‘BEFORE WATCHMEN’ Is A ‘Love Letter’ To The Original, Dan DiDio Says. Written By Empty, Parasitic Stalkers.
Dan DiDio is taking to The Guardian to defend Before Watchmen, calling it s love letter to Alan Moore’s creation. What DiDio doesn’t mention is that sometimes love letters are epistles scribbled in feces and blood, rambling incoherently. Rambling to such a degree because those penning the shit-blood missive are empty souls, without an ability to define their existence without the object of their love.
Robot 6:
DC Comics Co-Publisher Dan DiDio takes to The Guardian to defend the sprawling prequel, which he calls “a love letter” to the seminal 1986 miniseries by Alan Moore and Dave Gibbons, and to respond to the writer’s scorching criticism of the project as “completely shameless.”

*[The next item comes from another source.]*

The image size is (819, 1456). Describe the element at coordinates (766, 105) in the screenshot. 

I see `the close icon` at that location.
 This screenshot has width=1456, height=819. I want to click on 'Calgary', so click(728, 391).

“Honestly I can understand why he might feel the way he does because this is a personal project to him,” DiDio tells the U.K. newspaper. “He has such a long and illustrious career and he’s been able to stand behind the body of work he’s created. But quite honestly the idea of something shameless is a little silly, primarily because I let the material speak for itself and the quality of the material speak for itself.”
He reiterates that DC won’t “shy away from the controversy on this — as a matter of fact we’re embracing it because we have belief in the strength of the product and stand behind it.”
DiDio also dismisses assertions by Moore that DC is “still apparently dependent on ideas that I had 25 years ago,” saying that, “all the characters in all the universes and all that we do in comics, we’re constantly building on other people’s lores and legends. […] Realistically some of Alan’s strongest works at DC outside of Watchmen were built off of characters like Swamp Thing which was created by Len Wein, Superman, Batman, so many of our great characters he’s worked on and they helped build his career.”
Although it seems highly unlikely that Moore will ever read the prequels – he’s repeatedly said he no longer has a copy of Watchmen in his house – if he does, DiDio says he hopes “he looks at them with an open mind and a chance to understand this is a love letter to what he created, and more importantly that the strength of his work is allowing other people to grow and tell other stories which will hopefully inspire other creators along the way. In the way he was inspired by the creators when he was younger, we’re hoping these ideas and these books are inspiring new people, so that we continue to grow the comics business as a whole.”
Really, DiDio? You can’t figure out that an open-handed money grab using the most venerated comic book series of all time as the source for prequels, variant covers, and other white noise is shameless? Of course you can. You know it deep down in your gut. ‘Cause the only thing it is more than shameless is obviously guaranteed to make you some easy, spineless cash.